George, a Youngstown native and an artist herself, worked at Cleveland Museum of Art and the

Museum of Contemporary Art in Cleveland for 10 years before returning to her hometown in June to manage the gallery.

“We want to collaborate with the community,” she said.

The M Gallery space had been used intermittently in the past year as a gallery and performance space, but will now be a full-time gallery with daily hours. The Little Youngstown Cinema, a monthly film series, already screens films in the basement below the gallery, and the gallery rooms are available to rent for parties and business gatherings.

George said they plan to have public events in October, hoping to tie the gallery’s purpose with the building’s history as a train station through the idea of connections.

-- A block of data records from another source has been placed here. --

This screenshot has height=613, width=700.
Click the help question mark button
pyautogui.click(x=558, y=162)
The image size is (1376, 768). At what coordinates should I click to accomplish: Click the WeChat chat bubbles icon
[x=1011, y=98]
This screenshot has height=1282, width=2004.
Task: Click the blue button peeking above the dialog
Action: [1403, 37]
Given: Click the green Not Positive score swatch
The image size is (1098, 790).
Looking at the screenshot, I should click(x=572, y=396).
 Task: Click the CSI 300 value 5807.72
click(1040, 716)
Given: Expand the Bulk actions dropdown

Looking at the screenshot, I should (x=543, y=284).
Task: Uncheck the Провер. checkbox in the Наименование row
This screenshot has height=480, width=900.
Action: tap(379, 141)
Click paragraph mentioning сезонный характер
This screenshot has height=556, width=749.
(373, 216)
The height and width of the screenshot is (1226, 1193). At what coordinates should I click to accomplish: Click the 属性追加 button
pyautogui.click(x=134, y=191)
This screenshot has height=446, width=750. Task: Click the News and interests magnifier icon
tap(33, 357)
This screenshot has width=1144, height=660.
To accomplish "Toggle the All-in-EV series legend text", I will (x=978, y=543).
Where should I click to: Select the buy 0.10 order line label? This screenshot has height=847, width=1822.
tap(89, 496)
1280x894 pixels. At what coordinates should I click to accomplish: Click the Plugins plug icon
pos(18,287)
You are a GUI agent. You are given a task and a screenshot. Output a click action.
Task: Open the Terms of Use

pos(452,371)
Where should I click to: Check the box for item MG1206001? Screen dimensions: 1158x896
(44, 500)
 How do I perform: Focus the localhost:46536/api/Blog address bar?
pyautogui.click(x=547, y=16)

Scores came out to see the gallery’s opening exhibition, titled “Synthetic Nature,” displaying Youngstown native John Guy Petruzzi’s watercolor paintings.

Petruzzi said it’s his first solo and the biggest exhibition he’s done.

“It’s nice to have the opportunity to show family and friends the actual pieces,” he said.

Petruzzi creates highly detailed images of flora and birds by applying watercolor pigment on synthetic paper. The artist graduated from Youngstown State University in 2008 and earned a master’s degree from the School of the Museum of Fine Arts in partnership with Tufts University in Boston in 2011. After working in Manhattan for the summer, he came back to the Mahoning Valley in August and now teaches art at YSU.

He said the gallery has the same quality as others in larger cities such as New York, but more special.

“Here, there’s a real sense of history,” he said.